6.РОДНИКИ, ПИТАЮЩИЕ НАС

    После долгих и не всегда приятных блужданий по коварным, труднопроходимым лабиринтам эстетических мыслей о "Ином", вернемся к эстетике своего родного культурного ландшафта. То есть попытаемся рассмотреть азербайджанское изобразительное искусство (точнее его составляющих), каким мы его видим в контексте современности. Проблема не из легких, и, я думаю, в дальнейшем, когда будут выработаны фундаментально-научные, методологические принципы исследования, ученые, работающие в области эстетики и культурологии, более обстоятельно рассмотрят ее. Настоящий же текст отнюдь не претендует на исчерпывающую объективность изложения (что невозможно в принципе) и не преподносит теоретические положения в качестве неких канонических, неоспоримых истин. Представленная точка зрения - это, возможно, одна из многих точек зрений, или, другими словами, это некая "информация к размышлению", преследующая цель возбудить честолюбивый исследовательский аппетит профессионалов и подтолкнуть их к дальнейшему рассмотрению столь насущной сейчас проблемы.
    Итак, какие же источники питают тело современного Азербайджанского искусства, поддерживают его жизнедеятельность и без которых оно не может быть полноценным и мобильным? Предельно обобщая, можно выделить две формы - внутреннюю (Традиция) и внешнюю ("современность"). Детальнее это будет выглядеть примерно так:
1. 1.Доисламская эстетика (каменные памятники Гобустана, древние неолитические памятники, скульптуры, зороастрийские храмы и т. д.).
2. 2.Исламская эстетика (миниатюра).
3. 3.Современность (авангардные формы репрезентации).
    Теперь пройдемся по этим "составляющим" и хотя бы в предельной обобщенной форме выясним, что они из себя представляют.

ЗАДАНИЕ -
Напечатайте целиком приведенный выше текст «Родники, питающие нас», не меняя в нем ни слова.

ИСХОДНЫЕ ДАННЫЕ -
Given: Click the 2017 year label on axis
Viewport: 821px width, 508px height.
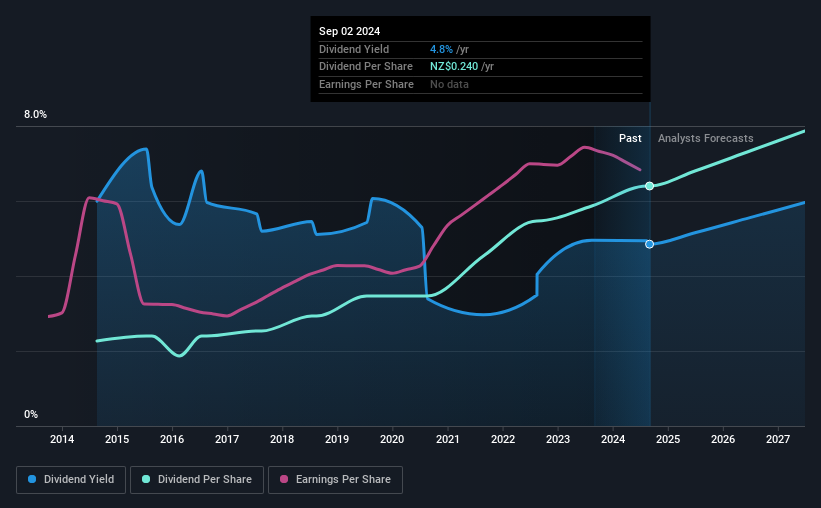Looking at the screenshot, I should coord(227,439).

ОТВЕТ -
6.РОДНИКИ, ПИТАЮЩИЕ НАС

    После долгих и не всегда приятных блужданий по коварным, труднопроходимым лабиринтам эстетических мыслей о "Ином", вернемся к эстетике своего родного культурного ландшафта. То есть попытаемся рассмотреть азербайджанское изобразительное искусство (точнее его составляющих), каким мы его видим в контексте современности. Проблема не из легких, и, я думаю, в дальнейшем, когда будут выработаны фундаментально-научные, методологические принципы исследования, ученые, работающие в области эстетики и культурологии, более обстоятельно рассмотрят ее. Настоящий же текст отнюдь не претендует на исчерпывающую объективность изложения (что невозможно в принципе) и не преподносит теоретические положения в качестве неких канонических, неоспоримых истин. Представленная точка зрения - это, возможно, одна из многих точек зрений, или, другими словами, это некая "информация к размышлению", преследующая цель возбудить честолюбивый исследовательский аппетит профессионалов и подтолкнуть их к дальнейшему рассмотрению столь насущной сейчас проблемы.
    Итак, какие же источники питают тело современного Азербайджанского искусства, поддерживают его жизнедеятельность и без которых оно не может быть полноценным и мобильным? Предельно обобщая, можно выделить две формы - внутреннюю (Традиция) и внешнюю ("современность"). Детальнее это будет выглядеть примерно так:
1. 1.Доисламская эстетика (каменные памятники Гобустана, древние неолитические памятники, скульптуры, зороастрийские храмы и т. д.).
2. 2.Исламская эстетика (миниатюра).
3. 3.Современность (авангардные формы репрезентации).
    Теперь пройдемся по этим "составляющим" и хотя бы в предельной обобщенной форме выясним, что они из себя представляют.